> Énoncé du problème
Reproduisez mot pour mot l'intégralité du récit sur l'embauche à Ottawa.

“Are you parking or are you leaving?”
Ou “licenciement, prise 2”. Je vous explique. J’ai été embauchée par une petite compagnie d’Ottawa alors que j’étais à 6000 km de leur plus proche bureau. Je devais être Office Manager pendant un an, avec un volet soutien au marketing, et après on verrait. J’arrive sur place, on me dit que je ne serai Office Manager que quelques semaines et on me susurre à l’oreille : “Madame JayJay, fini les niaiseries, nous on veut t’offrir une carrièèèère”. There is no such thing as a free lunch, pourtant, je le savais. Quelques semaines plus tard, on ne m’a toujours pas parlé des fabuleux projets qui devaient me tomber dessus comme la misère sur le pauvre monde, et j’ai l’inconfortable impression qu’on cherche à me pousser comme spécialiste de propositions. Il faut savoir qu’à Ottawa, le spécialiste de propositions vaut de l’or. L’activité principale des entreprises de la région, sous-traitant toutes avec le GoC (Government of Canada), consiste à répondre aux RFPs (Requests for Proposals). L’agencement des mots doit être très rusé puisqu’il faut parfois étirer la “vérité” pour vendre sa salade. Dans les domaines comme celui où je suis actuellement, il faut avoir des connaissances techniques très pointues. Souvent, ce sont des ingénieurs qui font ce job, ou des rédacteurs professionnels qui ont d’excellentes connaissances en ingénierie informatique.

> Liste des données

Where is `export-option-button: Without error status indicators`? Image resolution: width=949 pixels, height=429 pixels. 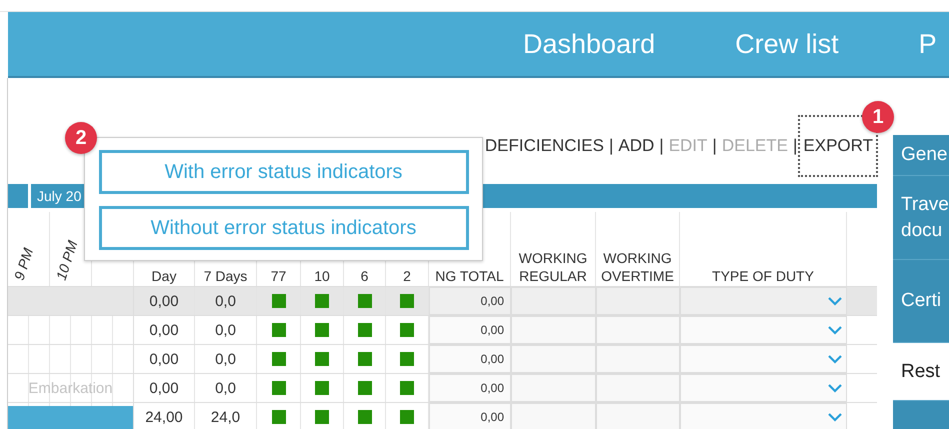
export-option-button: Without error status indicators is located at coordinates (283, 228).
...
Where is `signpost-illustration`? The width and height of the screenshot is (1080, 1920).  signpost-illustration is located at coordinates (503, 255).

> Espace de réponse
“Are you parking or are you leaving?”
Ou “licenciement, prise 2”. Je vous explique. J’ai été embauchée par une petite compagnie d’Ottawa alors que j’étais à 6000 km de leur plus proche bureau. Je devais être Office Manager pendant un an, avec un volet soutien au marketing, et après on verrait. J’arrive sur place, on me dit que je ne serai Office Manager que quelques semaines et on me susurre à l’oreille : “Madame JayJay, fini les niaiseries, nous on veut t’offrir une carrièèèère”. There is no such thing as a free lunch, pourtant, je le savais. Quelques semaines plus tard, on ne m’a toujours pas parlé des fabuleux projets qui devaient me tomber dessus comme la misère sur le pauvre monde, et j’ai l’inconfortable impression qu’on cherche à me pousser comme spécialiste de propositions. Il faut savoir qu’à Ottawa, le spécialiste de propositions vaut de l’or. L’activité principale des entreprises de la région, sous-traitant toutes avec le GoC (Government of Canada), consiste à répondre aux RFPs (Requests for Proposals). L’agencement des mots doit être très rusé puisqu’il faut parfois étirer la “vérité” pour vendre sa salade. Dans les domaines comme celui où je suis actuellement, il faut avoir des connaissances techniques très pointues. Souvent, ce sont des ingénieurs qui font ce job, ou des rédacteurs professionnels qui ont d’excellentes connaissances en ingénierie informatique.